Agents
LangChain offers a number of tools and functions that allow you to create SQL Agents which can provide a more flexible way of interacting with SQL databases. The main advantages of using SQL Agents are:
- It can answer questions based on the databases schema as well as on the databases content (like describing a specific table).
- It can recover from errors by running a generated query, catching the traceback and regenerating it correctly.
- It can query the database as many times as needed to answer the user question.
To initialize the agent we'll use the createOpenAIToolsAgent
function.
This agent uses the SqlToolkit
which contains tools to:
- Create and execute queries
- Check query syntax
- Retrieve table descriptions
- β¦ and more
Setupβ
First, install the required packages and set your environment variables. This example will use OpenAI as the LLM.
npm install langchain @langchain/community @langchain/openai typeorm sqlite3
export OPENAI_API_KEY="your api key"
# Uncomment the below to use LangSmith. Not required.
# export LANGCHAIN_API_KEY="your api key"
# export LANGCHAIN_TRACING_V2=true
The below example will use a SQLite connection with Chinook database.

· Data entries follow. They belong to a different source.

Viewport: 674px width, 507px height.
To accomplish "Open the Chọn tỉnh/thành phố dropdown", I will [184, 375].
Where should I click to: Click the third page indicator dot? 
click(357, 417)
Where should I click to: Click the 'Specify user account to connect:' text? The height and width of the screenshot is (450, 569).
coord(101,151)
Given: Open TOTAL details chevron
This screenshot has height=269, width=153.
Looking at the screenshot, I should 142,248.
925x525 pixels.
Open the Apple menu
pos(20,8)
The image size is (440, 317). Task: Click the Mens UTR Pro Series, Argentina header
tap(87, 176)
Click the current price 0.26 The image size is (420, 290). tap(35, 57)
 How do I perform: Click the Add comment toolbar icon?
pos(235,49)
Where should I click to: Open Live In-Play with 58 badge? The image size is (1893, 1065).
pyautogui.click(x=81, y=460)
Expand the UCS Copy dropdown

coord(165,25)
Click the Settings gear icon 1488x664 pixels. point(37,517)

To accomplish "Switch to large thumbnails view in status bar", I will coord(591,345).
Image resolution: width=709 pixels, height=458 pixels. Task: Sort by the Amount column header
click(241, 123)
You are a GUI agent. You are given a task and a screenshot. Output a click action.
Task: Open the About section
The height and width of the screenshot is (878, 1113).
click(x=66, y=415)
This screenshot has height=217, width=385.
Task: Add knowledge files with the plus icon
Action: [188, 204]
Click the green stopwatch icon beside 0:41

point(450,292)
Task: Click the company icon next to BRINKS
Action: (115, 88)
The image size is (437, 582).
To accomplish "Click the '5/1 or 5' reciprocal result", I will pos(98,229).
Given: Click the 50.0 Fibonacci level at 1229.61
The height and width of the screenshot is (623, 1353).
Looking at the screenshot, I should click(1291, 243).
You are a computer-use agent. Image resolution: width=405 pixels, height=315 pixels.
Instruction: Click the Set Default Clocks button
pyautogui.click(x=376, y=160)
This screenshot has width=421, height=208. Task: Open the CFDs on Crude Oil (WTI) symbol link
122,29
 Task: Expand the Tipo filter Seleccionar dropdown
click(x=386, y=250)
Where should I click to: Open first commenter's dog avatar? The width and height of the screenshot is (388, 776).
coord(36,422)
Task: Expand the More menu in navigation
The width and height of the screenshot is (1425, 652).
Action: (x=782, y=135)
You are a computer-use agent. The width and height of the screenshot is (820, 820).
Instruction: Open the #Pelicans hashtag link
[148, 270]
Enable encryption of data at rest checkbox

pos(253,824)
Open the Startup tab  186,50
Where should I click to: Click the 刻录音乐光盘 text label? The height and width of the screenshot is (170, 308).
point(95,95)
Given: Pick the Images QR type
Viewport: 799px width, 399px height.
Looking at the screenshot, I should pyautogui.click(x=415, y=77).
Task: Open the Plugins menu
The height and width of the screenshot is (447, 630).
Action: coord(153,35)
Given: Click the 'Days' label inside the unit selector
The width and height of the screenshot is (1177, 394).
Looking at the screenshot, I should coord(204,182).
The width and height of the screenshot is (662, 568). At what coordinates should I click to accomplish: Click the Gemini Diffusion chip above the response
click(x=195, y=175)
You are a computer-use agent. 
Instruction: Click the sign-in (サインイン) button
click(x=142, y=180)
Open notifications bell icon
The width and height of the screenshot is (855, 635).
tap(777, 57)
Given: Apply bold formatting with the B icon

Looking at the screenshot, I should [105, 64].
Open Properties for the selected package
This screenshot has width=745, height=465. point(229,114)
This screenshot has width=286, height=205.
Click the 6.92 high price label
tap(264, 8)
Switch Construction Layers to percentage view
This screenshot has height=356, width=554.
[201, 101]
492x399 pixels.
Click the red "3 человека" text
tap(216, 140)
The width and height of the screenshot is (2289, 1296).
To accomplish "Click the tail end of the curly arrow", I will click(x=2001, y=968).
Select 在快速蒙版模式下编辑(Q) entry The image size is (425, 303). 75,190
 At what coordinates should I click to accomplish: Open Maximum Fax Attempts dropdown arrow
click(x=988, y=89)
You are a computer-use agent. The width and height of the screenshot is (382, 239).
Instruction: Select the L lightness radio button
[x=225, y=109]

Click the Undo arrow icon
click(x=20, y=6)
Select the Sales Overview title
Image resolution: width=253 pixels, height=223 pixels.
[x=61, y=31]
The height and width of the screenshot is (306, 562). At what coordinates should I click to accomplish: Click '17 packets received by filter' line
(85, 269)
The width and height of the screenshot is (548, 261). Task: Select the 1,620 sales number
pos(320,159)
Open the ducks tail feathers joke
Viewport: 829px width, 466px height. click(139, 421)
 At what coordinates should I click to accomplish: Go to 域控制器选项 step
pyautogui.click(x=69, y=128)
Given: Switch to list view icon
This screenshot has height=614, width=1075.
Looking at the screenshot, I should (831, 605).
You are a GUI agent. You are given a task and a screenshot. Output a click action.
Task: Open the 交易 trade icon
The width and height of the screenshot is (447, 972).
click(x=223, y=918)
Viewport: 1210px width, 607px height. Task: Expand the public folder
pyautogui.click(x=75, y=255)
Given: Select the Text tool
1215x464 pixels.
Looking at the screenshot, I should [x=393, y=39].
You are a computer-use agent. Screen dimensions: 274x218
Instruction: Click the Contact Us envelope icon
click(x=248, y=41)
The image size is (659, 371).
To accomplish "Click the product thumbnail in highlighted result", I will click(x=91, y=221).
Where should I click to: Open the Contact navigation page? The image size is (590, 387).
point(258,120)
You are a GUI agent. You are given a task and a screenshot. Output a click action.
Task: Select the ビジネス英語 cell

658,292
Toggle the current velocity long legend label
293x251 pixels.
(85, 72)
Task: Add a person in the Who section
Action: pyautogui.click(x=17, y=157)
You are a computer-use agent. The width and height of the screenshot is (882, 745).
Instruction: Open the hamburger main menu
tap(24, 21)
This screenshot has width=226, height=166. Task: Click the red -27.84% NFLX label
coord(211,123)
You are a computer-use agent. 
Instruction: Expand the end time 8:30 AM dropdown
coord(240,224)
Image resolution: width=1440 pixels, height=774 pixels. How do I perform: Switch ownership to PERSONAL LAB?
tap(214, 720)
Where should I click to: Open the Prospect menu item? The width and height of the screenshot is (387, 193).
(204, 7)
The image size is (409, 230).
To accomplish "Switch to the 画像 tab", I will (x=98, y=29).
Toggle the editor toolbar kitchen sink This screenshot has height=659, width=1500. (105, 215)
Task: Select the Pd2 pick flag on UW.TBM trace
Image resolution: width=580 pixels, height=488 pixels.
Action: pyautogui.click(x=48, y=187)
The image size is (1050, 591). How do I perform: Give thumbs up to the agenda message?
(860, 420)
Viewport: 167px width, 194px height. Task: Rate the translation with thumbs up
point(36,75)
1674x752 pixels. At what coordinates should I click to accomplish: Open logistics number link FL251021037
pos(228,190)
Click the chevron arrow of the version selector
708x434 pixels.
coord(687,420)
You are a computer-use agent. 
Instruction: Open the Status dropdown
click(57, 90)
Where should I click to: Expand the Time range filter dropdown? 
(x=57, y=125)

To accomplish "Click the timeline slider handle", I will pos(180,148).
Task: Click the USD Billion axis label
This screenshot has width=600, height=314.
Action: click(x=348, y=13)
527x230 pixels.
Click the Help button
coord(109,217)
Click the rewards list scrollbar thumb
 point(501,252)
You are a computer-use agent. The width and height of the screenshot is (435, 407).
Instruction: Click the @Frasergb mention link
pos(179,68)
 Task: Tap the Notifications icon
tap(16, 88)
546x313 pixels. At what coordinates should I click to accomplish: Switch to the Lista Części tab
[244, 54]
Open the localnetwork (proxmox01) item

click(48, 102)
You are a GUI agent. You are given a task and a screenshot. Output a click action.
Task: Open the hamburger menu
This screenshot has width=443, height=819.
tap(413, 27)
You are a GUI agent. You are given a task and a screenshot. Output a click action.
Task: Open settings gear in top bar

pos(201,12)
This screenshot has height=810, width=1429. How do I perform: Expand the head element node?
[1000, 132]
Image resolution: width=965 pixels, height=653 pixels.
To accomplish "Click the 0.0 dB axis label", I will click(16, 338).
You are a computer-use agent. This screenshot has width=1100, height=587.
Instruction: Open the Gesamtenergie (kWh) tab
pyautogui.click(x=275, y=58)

Follow these installation steps to create Chinook.db
in the same directory as this notebook:
- Save this file as
Chinook_Sqlite.sql
- Run sqlite3
Chinook.db
- Run
.read Chinook_Sqlite.sql
- Test
SELECT * FROM Artist LIMIT 10;
Now, Chinhook.db
is in our directory and we can interface with it using the Typeorm-driven SqlDatabase
class:
import { SqlDatabase } from "langchain/sql_db";
import { DataSource } from "typeorm";
const datasource = new DataSource({
type: "sqlite",
database: "../../../../Chinook.db",
});
const db = await SqlDatabase.fromDataSourceParams({
appDataSource: datasource,
});
console.log(db.allTables.map((t) => t.tableName));
/**
[
'Album', 'Artist',
'Customer', 'Employee',
'Genre', 'Invoice',
'InvoiceLine', 'MediaType',
'Playlist', 'PlaylistTrack',
'Track'
]
*/
API Reference:
- SqlDatabase from
langchain/sql_db
Initializing the Agentβ
We'll use an OpenAI chat model and an "openai-tools" agent, which will use OpenAI's function-calling API to drive the agent's tool selection and invocations.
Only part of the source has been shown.